The proposal was to site a wind turbine up to 53m high on a patch of land in Cubert that would have been most visible from properties in adjoining Crantock.
The decision to reject the application, delivered at Cornwall Council’s Central Sub Area Planning Committee last week, has been welcomed by residents and councillors in both parishes.
The turbine would have been sited 500m south of the village of Crantock in the Treago Valley that splits Crantock and Cubert parishes.
The proposed site is located in an Area of Great Landscape Value and is surrounded by an Area of Great Scientific Value, an Area of Great Historic Value, and the Kelsey Head Site of Special Scientific Interest.
At a site meeting on July 12, Crantock Parish Council raised a large balloon on the site to indicate the visual impact the turbine would have.
A council report said the turbine would be visible from the village of Crantock and from Cubert, as well as from Cubert Common to the west and a nearby campsite. The report recommended the approval of the plan because the turbine was to be located in a dip in the valley.
Seventy-five objections to the development were logged with the council on the grounds of visual impact, noise, the shadow flicker the propellers would create and potential impact on tourism from the structure itself.
Objections also came from the Campaign to Protect Rural England, the Cornwall Windfarm Action Alliance and the National Trust.
David Eyles, chair of Crantock parish, had been one of a number of councillors from both parishes involved in opposing the development.

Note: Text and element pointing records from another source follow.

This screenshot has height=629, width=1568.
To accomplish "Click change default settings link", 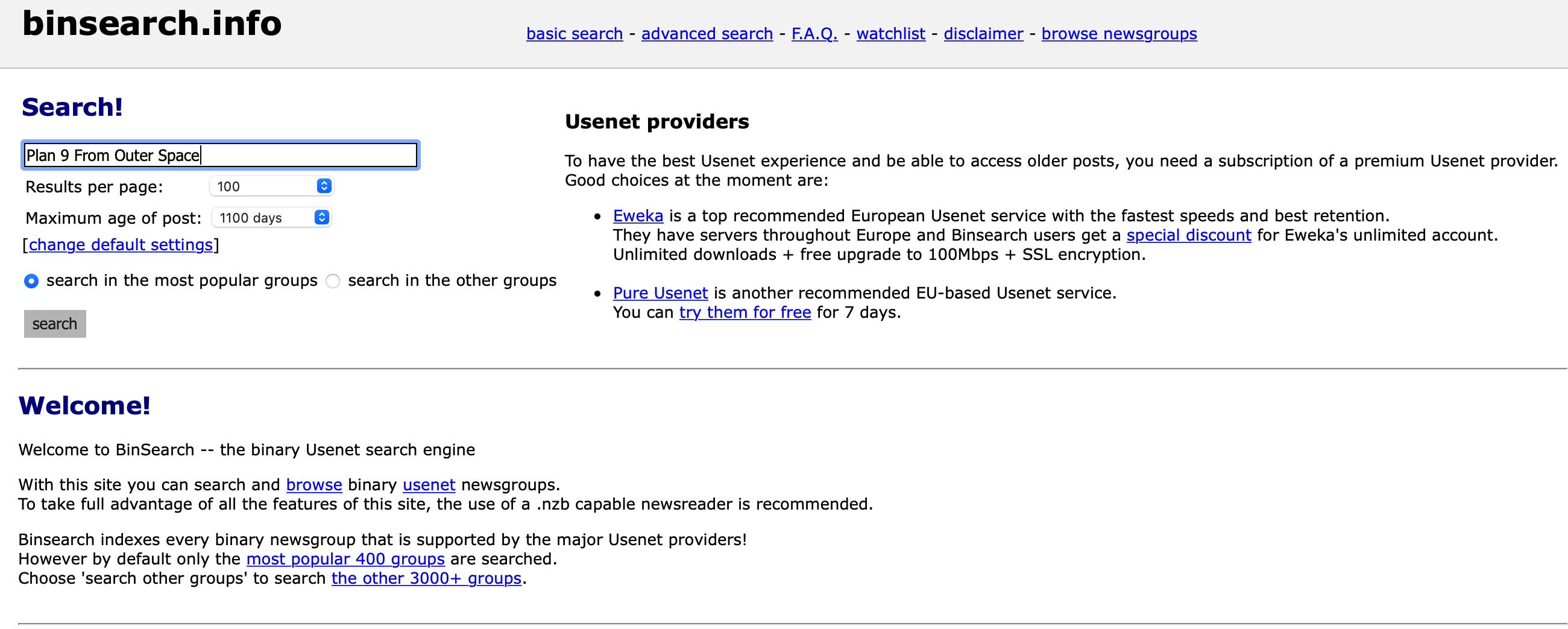I will [121, 245].
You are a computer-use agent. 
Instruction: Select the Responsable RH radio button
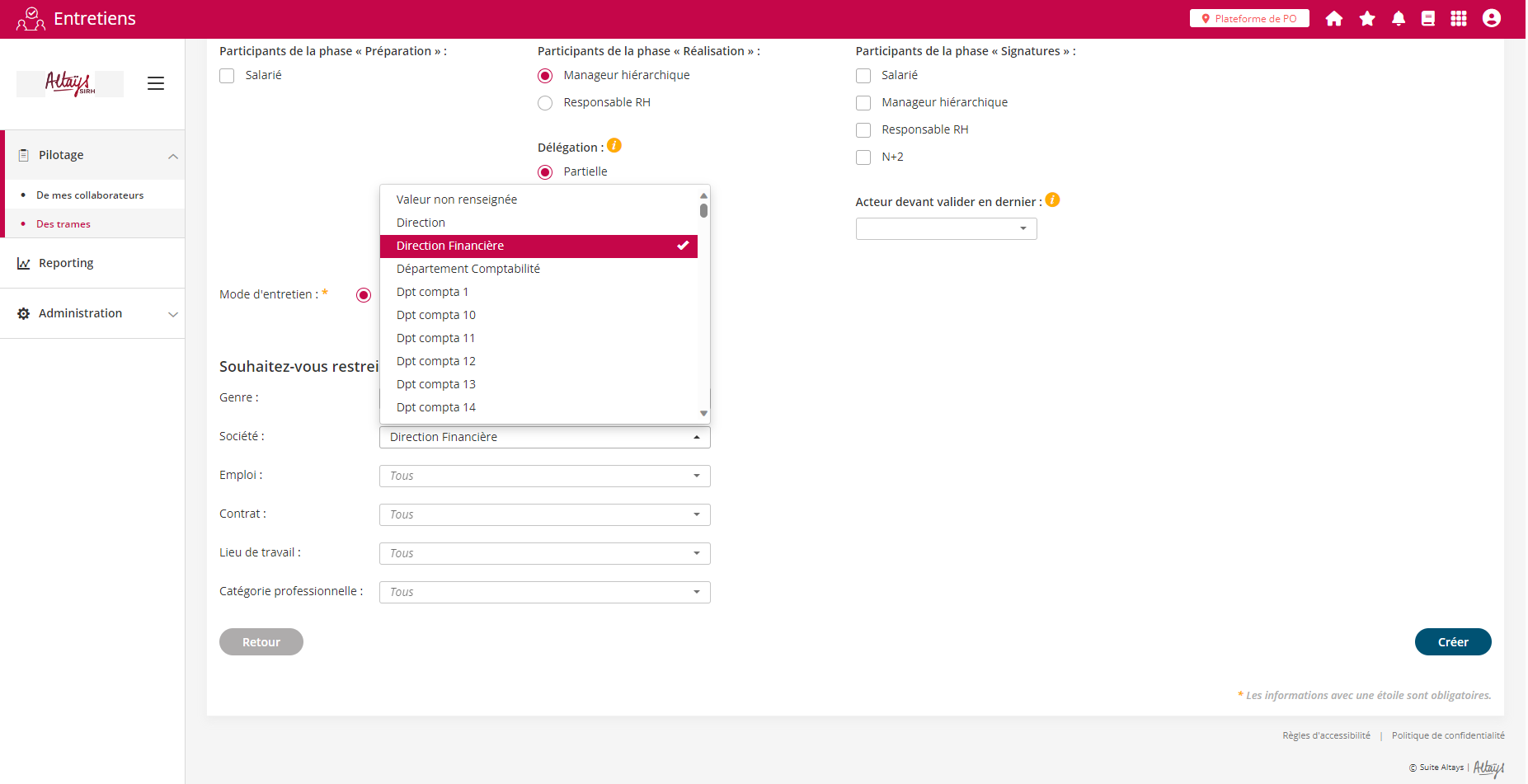545,103
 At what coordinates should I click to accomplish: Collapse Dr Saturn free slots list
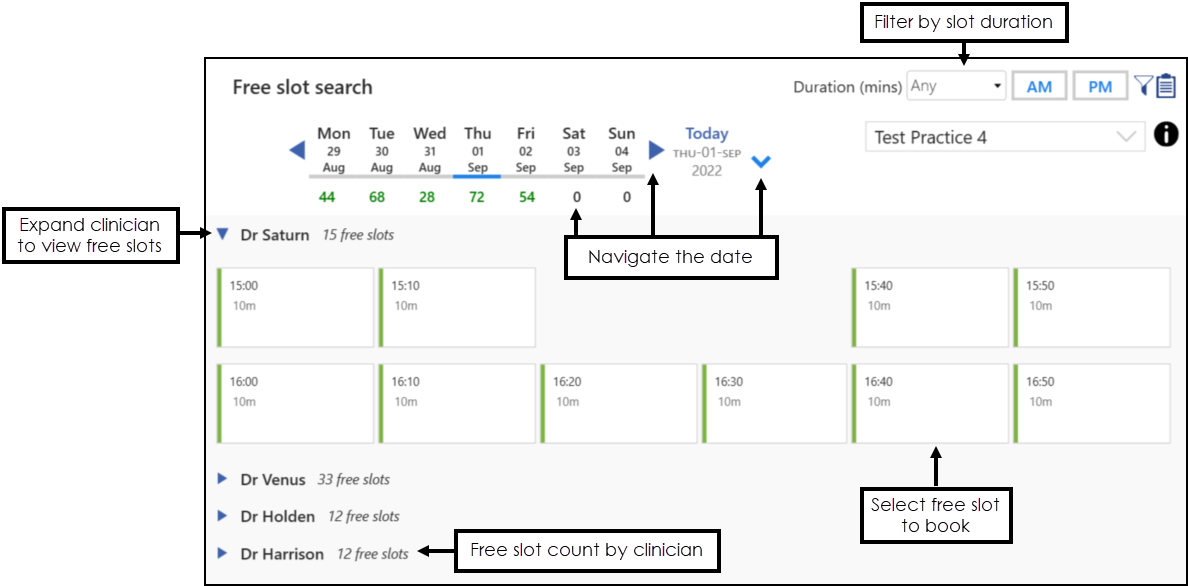(x=222, y=235)
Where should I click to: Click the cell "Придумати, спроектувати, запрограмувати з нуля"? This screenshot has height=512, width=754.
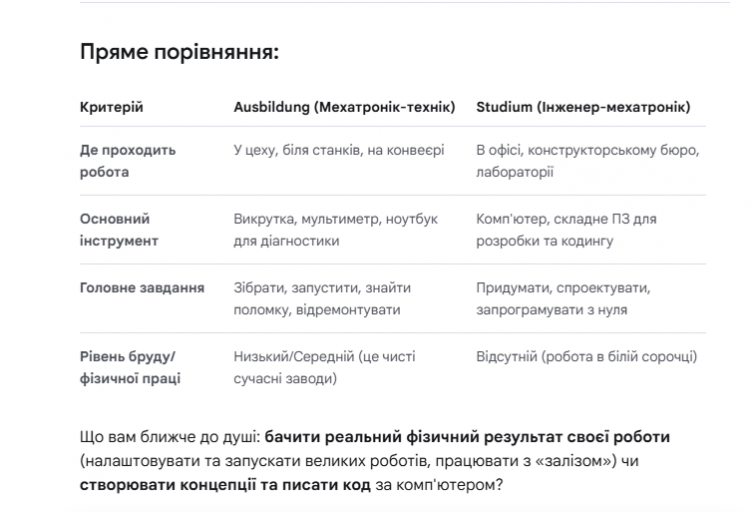(x=563, y=299)
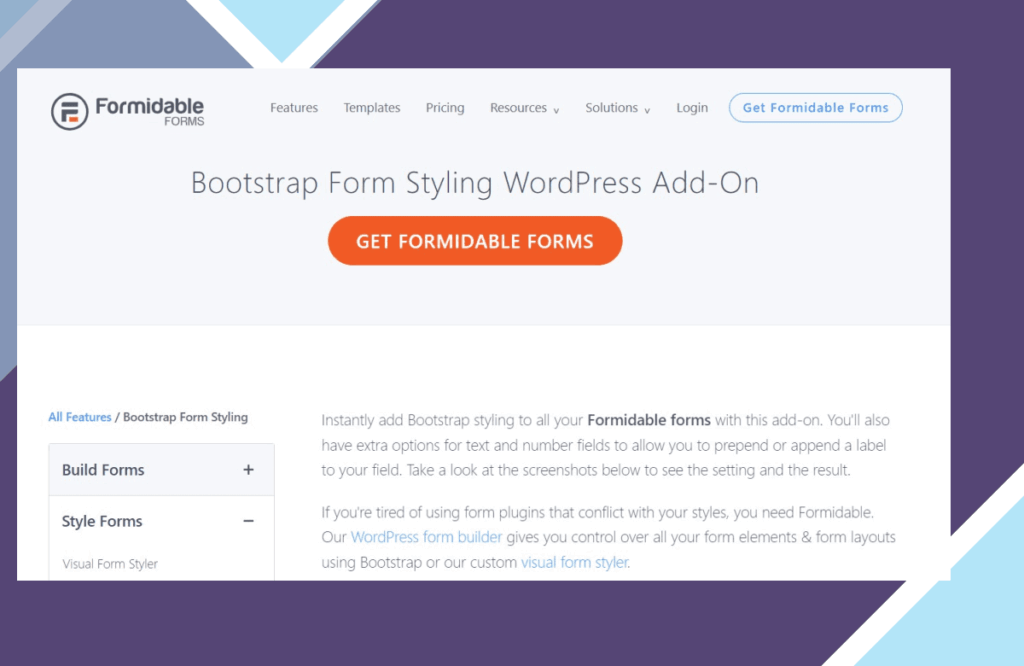The height and width of the screenshot is (666, 1024).
Task: Expand Build Forms with the plus icon
Action: coord(248,470)
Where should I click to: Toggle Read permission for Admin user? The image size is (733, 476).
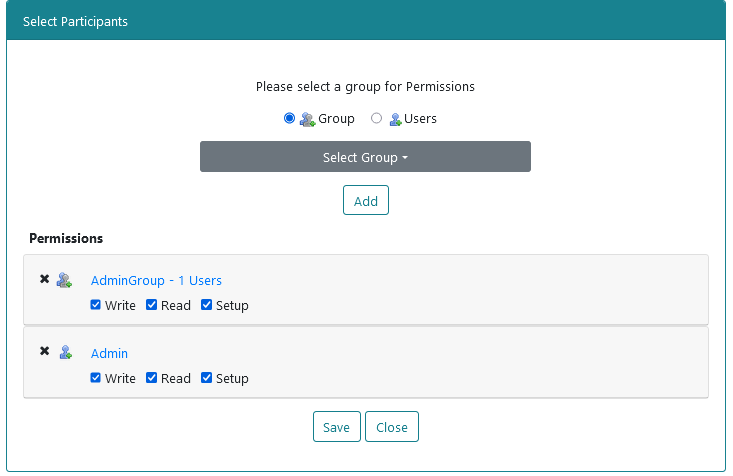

He said: “This is a very good result because we’ve been working hard on this for 12 months. Objections about the visual impact were the most immediate because that is what everybody thinks about but there were plenty of people whose businesses would have been affected by the noise and the shadow flicker.
“There were a whole list of things that were wrong for this site. This is very near the coast and only 20 yards from a Site of Special Scientific Interest. If the planners allowed a wind turbine here they would open up a Pandora’s box.”
Proposers Sam Clark, Simon Allen, and Paul Evans, who work for a Truro environmental consultancy, say they wanted to help tackle climate change.
Mr Evans said: “We spent a long time thinking about the plan. A lot of people were worried about the impact on Cubert Common but Cubert Common is not going to stay the same because of climate change and we want to tackle climate change.”